Extracted text:
----

At June 30, 2015, Hawk had $9.6 million drawn on its credit facility. The Corporation reduced its net indebtedness from $11 million at the end of the first quarter of 2015 to $10.2 million at June 30, 2015. Based on second quarter cash flow of $1.16 million, the corporation’s net debt to annualized cash flow ratio improved to 2.2 times.
Hawk set a 2015 capital budget of $2 million of which $1.1 million was spent up to June 30, 2015. Hawk plans to drill one (1.0 net) well in the Coleville (Eureka) area of Saskatchewan which will earn the Corporation a 100% working interest in 480 acres of land under a farm in agreement. This well is expected to be drilled by the end of the third quarter. Additional capital spending for the second half of 2015 includes 3 (2.0 net) recompletions of existing well bores in the Forest Bank area. Given the current commodity prices however, the Corporation may defer the well recompletions until commodity prices improve.
The Corporation will continue to focus on debt reduction in light of the continued decline in commodity prices into the third quarter of 2015. We continue to expect to see improvements in the overall cost structure in the industry as Hawk’s operating and transportation costs per boe for the six months ended June 30, 2015 have decreased by 17 percent from the same period of 2014.
Despite minimal capital investment in 2015, the Corporation’s production has been resilient with current production estimated at 750 boe/d which speaks to the solid asset base the Corporation has built. As noted in our press release on May 26, 2015, approximately 70 percent of Hawk’s production is located in the province of Saskatchewan. In addition, 88% of the $12.5 million of future capital identified in the Corporation’s 2014 reserve report is located in the province of Saskatchewan while the remaining 12% of future capital is located on freehold land in Alberta that is not subject to Alberta crown royalties. Any future review of the Alberta crown royalty regime is not expected to have a significant impact on the Corporation or on its future capital projects.
Updated Corporate Presentation
An updated corporate presentation is available for viewing on the Corporation’s website at www.hawkexploration.ca under Investor Info – Presentation.
Hawk is an emerging exploration company engaged in the exploration, development and production of conventional crude oil and natural gas in western Canada and is based in Calgary, Alberta. The Class A Shares of Hawk trade on the TSX Venture Exchange under the trading symbols of HWK.A.
Neither the TSX Venture Exchange nor its Regulation Services Provider (as the term is defined in the policies of the TSX Venture Exchange) accepts responsibility for the adequacy or accuracy of this release.
Certain statements contained in this press release constitute forward-looking statements. All forward-looking statements are based on the Corporation’s beliefs and assumptions based on information available at the time the assumption was made. The use of any of the words “anticipate”, “continue”, “estimate”, “expect”, “may”, “will”, “project”, “should”, “believe” and similar expressions are intended to identify forward-looking statements. These statements involve known and unknown risks, uncertainties and other factors that may cause actual results or events to differ materially from those anticipated in such forward-looking statements. Hawk believes the expectations reflected in those forward-looking statements are reasonable, but no assurance can be given that these expectations will prove to be correct. Such forward-looking statements included in this press release should not be unduly relied upon. These statements speak only as of the date of this press release.

----

Given entries:

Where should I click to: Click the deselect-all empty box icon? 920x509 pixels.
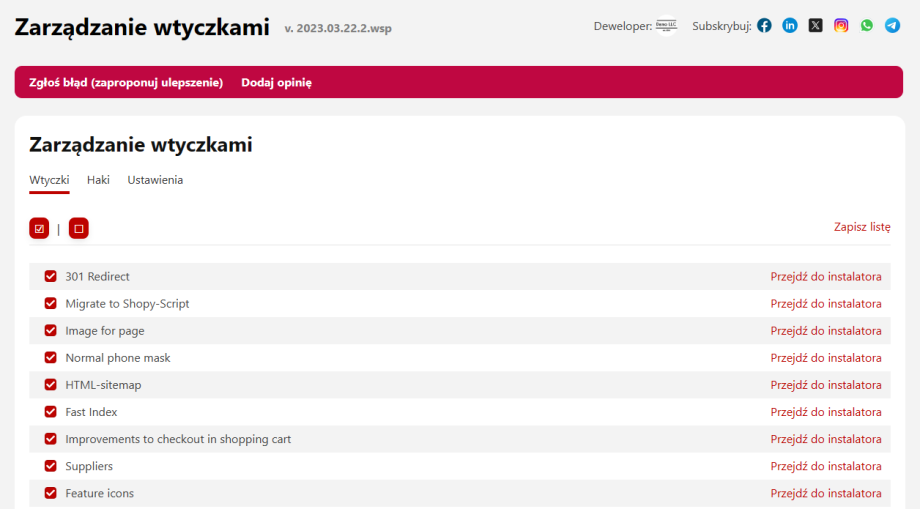(79, 228)
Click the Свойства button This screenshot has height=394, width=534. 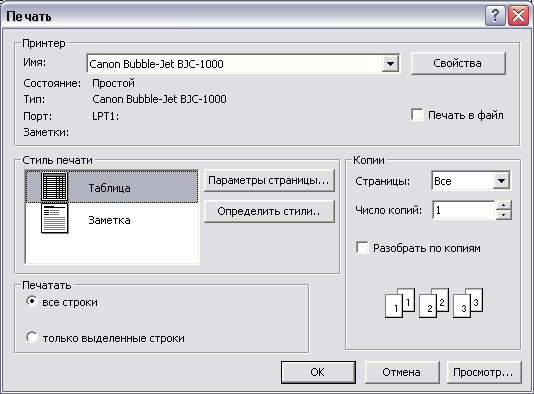click(x=458, y=63)
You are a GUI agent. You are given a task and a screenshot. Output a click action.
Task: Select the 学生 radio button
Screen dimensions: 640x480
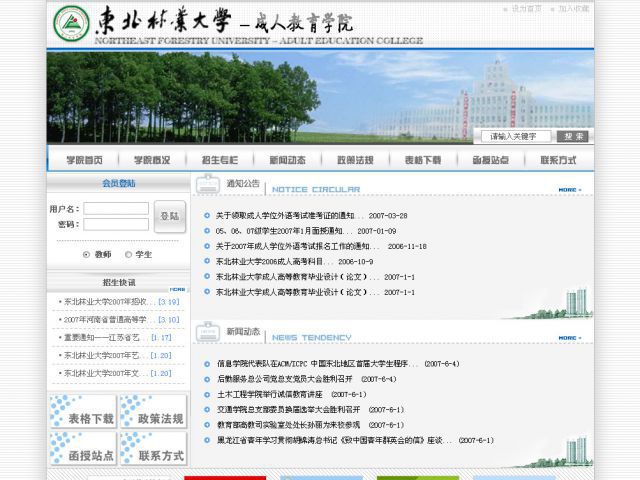(127, 254)
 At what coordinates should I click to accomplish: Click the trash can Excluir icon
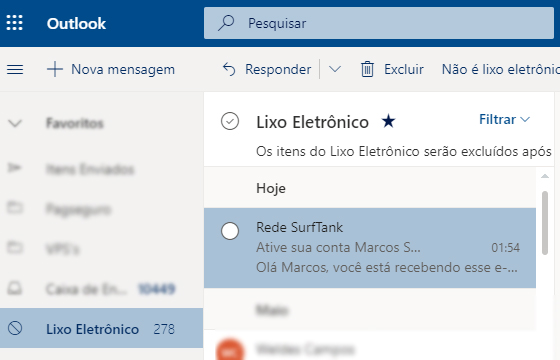point(367,69)
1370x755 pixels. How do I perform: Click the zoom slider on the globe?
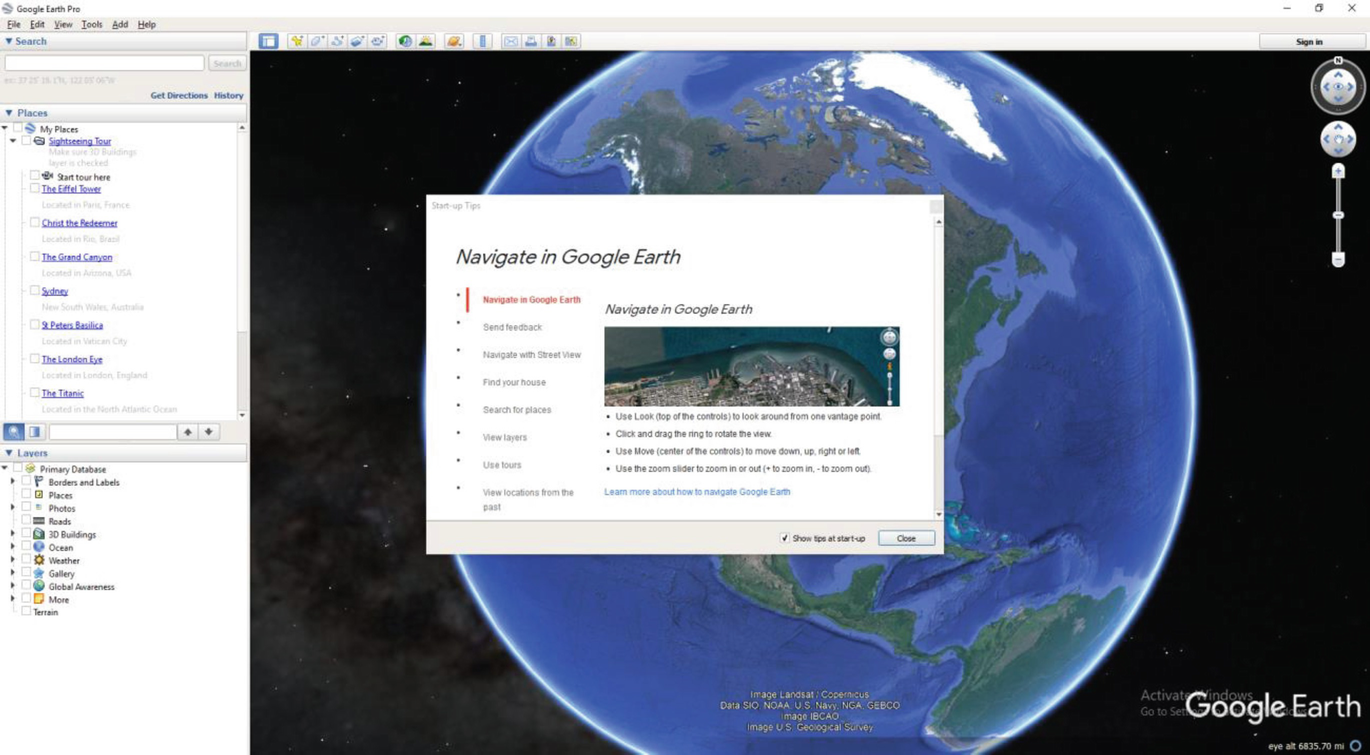(1338, 215)
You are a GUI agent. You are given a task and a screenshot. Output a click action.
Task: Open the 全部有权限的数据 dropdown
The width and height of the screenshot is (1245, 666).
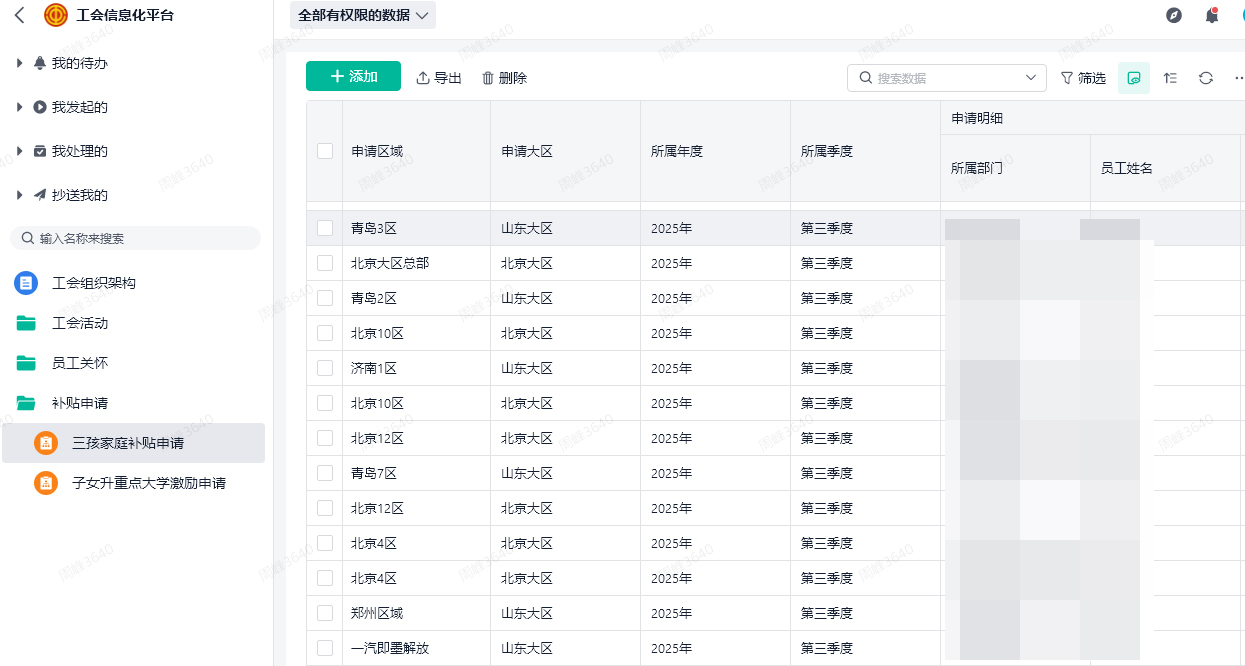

----

Tasks and exercises:
**a)** In the rows, pull out every line starting with the one that contains "1370x755 pixels. How" and going on through the last row, and copy them word for word. Leave out the pictures.
**b)** Continue the press release about Hawk's finances and drilling plans from the point where it stops.

Replies:
**a)**
1370x755 pixels. How do I perform: Click the zoom slider on the globe?
(1338, 215)
You are a GUI agent. You are given a task and a screenshot. Output a click action.
Task: Open the 全部有权限的数据 dropdown
The width and height of the screenshot is (1245, 666).

**b)**
In particular, but without limiting the forgoing, this press release contains forward-looking statements pertaining to the following: the performance characteristics of Hawk’s oil and natural gas properties; business strategies and plans; projections of market prices and cost; supply and demand for oil and natural gas; planned development of the Corporation’s oil and natural gas properties; capital expenditure programs for the remainder of 2015and; the timing of and nature of capital expenditure program for 2015.
The material factors and assumptions used to develop these forward looking statements include, but are not limited to: the ability of the Corporation to engage drilling contractors, to obtain and transport equipment, services, supplies and personnel in a timely manner and at an acceptable cost to carry out its activities and plans; the ability of the Corporation to market its oil and natural gas and to transport its oil and natural gas to market; the timely receipt of regulatory approvals and the terms and conditions of such approval; the ability of the Corporation to obtain drilling success consistent with expectations; and the ability of the Corporation to obtain capital to finance its exploration, development and operations.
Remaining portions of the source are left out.